Terrafemina : Que va-t-il se passer lors de l’audience de DSK demain ?
Alexis Werl : Il s’agit d’un grand jury composé d’un maximum de 23 citoyens de New York, qui doit décider de prononcer ou non un « indictment », c’est-à-dire une mise en accusation. Ce n’est pas une condamnation, mais une autorisation donnée au procureur de continuer ou non ses poursuites contre DSK. Il faut qu’au moins 12 jurés considèrent qu’il y a des causes raisonnables de croire que Dominique Strauss-Kahn aurait pu se rendre coupable des faits qui lui sont reprochés. Il ne s’agit en aucun cas d’une décision sur la culpabilité de M. Strauss-Kahn, seulement sur des présomptions de culpabilité. Si cette majorité n’est pas obtenue, il y a non-lieu.
TF : A quoi doit-on s’attendre selon vous ?
A. W. : En général, les grands jurys new-yorkais suivent les réquisitions du procureur et prononcent un « indictment », car cette procédure est peu contradictoire : seule l’accusation donne ses arguments à charge, les avocats de la défense ne s’expriment pas devant ce jury. Apparemment le grand jury s’est déjà réuni hier pour entendre la plaignante, et rendra son délibéré demain.
TF : Une demande de libération sous caution a été faite par les avocats de DSK. Pourrait-il être libéré aujourd’hui ?
A. W. : En effet cette décision doit être rendue aujourd’hui par le juge, qui est compétent sur le sujet de la détention provisoire. Celui-ci peut estimer que DSK offre suffisamment de garanties de représentation s’il s’engage à ne pas quitter la ville, à faire l’objet d’une surveillance, à porter un bracelet électronique. Mardi, le juge a fait part de sa crainte que Dominique Strauss-Kahn ne fuie en France, au motif que ce pays n’extrade pas ses nationaux. Si les avocats de Dominique Strauss-Kahn souhaitent obtenir une libération, il leur faut convaincre le juge que ce risque n’existe pas.
TF : Si DSK est inculpé demain, que se passera-t-il ensuite ?

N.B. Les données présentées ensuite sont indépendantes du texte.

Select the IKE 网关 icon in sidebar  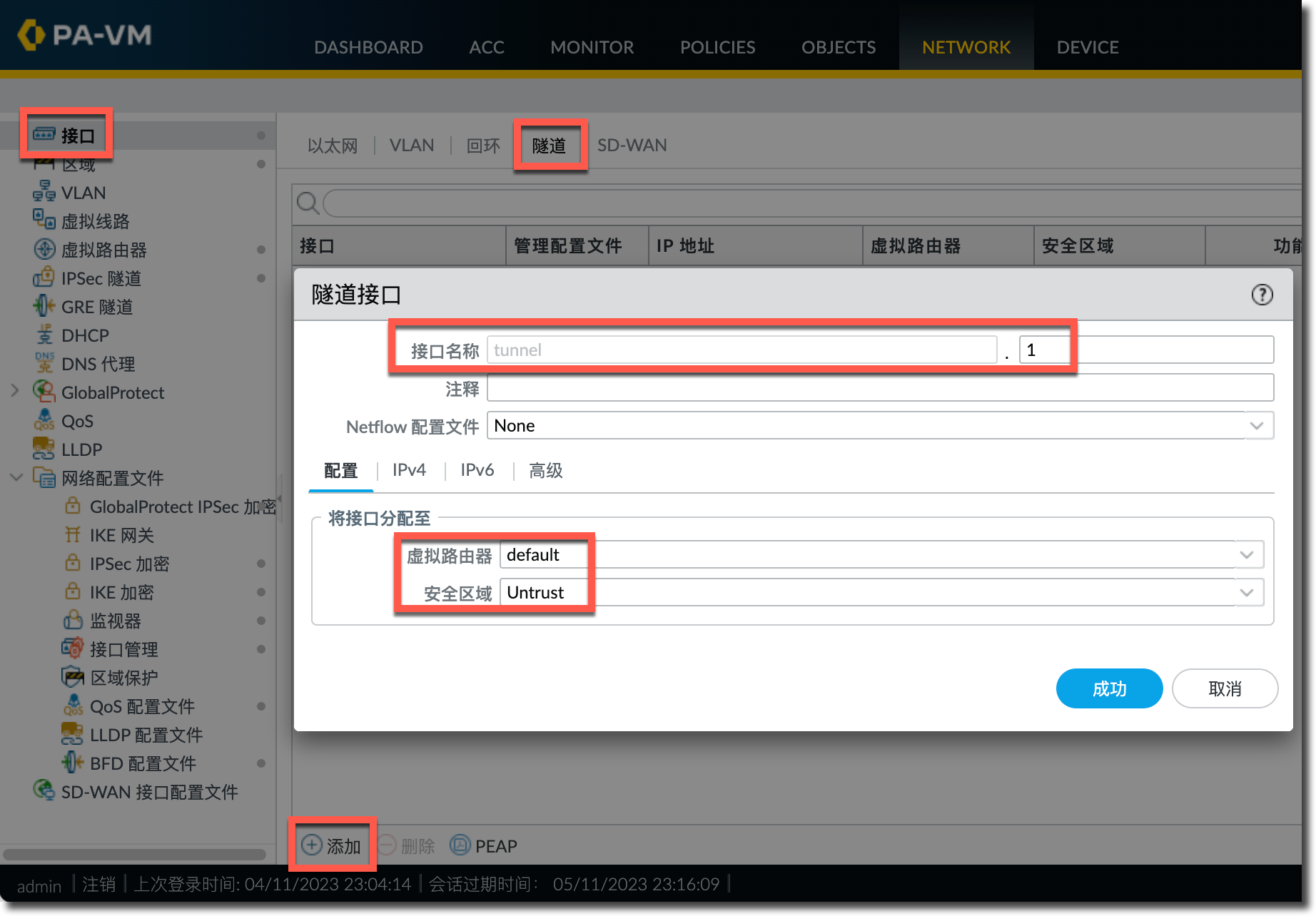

A. W. : Chacune des parties va alors fourbir ses armes, et procéder à des investigations. La défense pourra obtenir l’accès à toutes les pièces réunies par l’accusation. Elle devra enquêter et collecter des preuves à décharge. C’est ce qui différencie le système judiciaire américain du système français. En France c’est le juge d’instruction, magistrat indépendant, qui conduit les investigations à charge et à décharge, il n’est pas d’un côté ou de l’autre. A la fin de son enquête il décide soit de renvoyer le mis en examen devant un tribunal correctionnel ou une cour d’assises, soit de prononcer une ordonnance de non-lieu. Aux Etats-Unis, le procureur et ses services mènent l’enquête à charge, tandis que la défense fait appel à des cabinets privés d’investigation, pour mener son enquête à décharge. Le jour du procès les deux enquêtes sont confrontées, et un jury populaire de 12 personnes se prononce sur la culpabilité de l’accusé. D’après les informations que j’ai entendues à la télévision, les avocats de DSK auraient d’ores et déjà fait appel à un tel cabinet. Il s’agit d’une pratique courante aux Etats-Unis.
TF : En quoi va consister la stratégie de la défense de DSK s’il est inculpé ?

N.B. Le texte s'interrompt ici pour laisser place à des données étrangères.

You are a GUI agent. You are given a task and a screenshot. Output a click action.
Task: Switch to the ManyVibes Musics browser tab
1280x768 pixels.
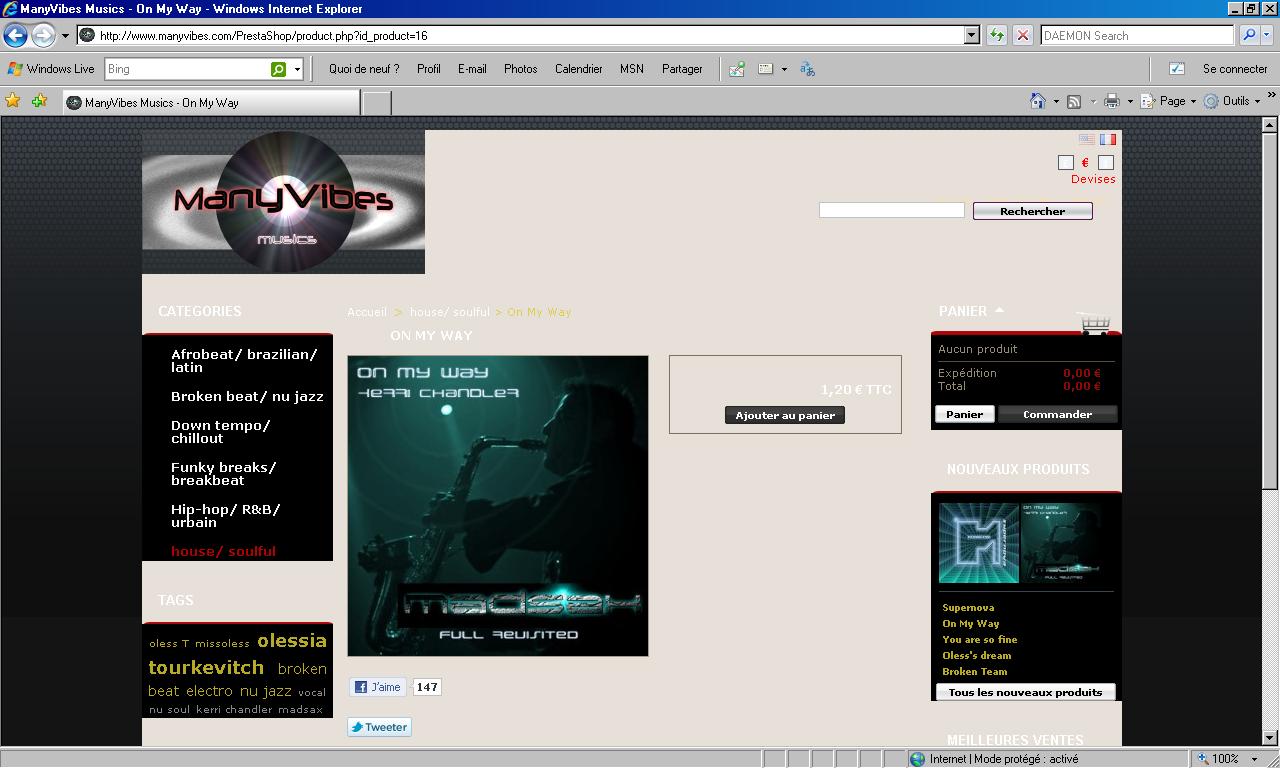pyautogui.click(x=210, y=103)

A. W. : S’il continue de plaider « non coupable », il y aura donc un procès d’ici quelques mois mois. Dans les affaires relatives à des infractions à caractère sexuel, lorsque l’accusation repose essentiellement sur la parole de la plaignante, une stratégie de défense courante consiste à mettre en doute la crédibilité de cette plaignante, en examinant ses antécédents, son passé, les incohérences de son parcours. Si en revanche DSK plaidait « coupable », une phase de négociation s’ouvrirait entre la défense et le Procureur, pour trouver un accord sur une peine inférieure à celle qui serait prononcée au cas où le jury déclarerait le prévenu coupable de tout ou parties des faits qui lui sont reprochés.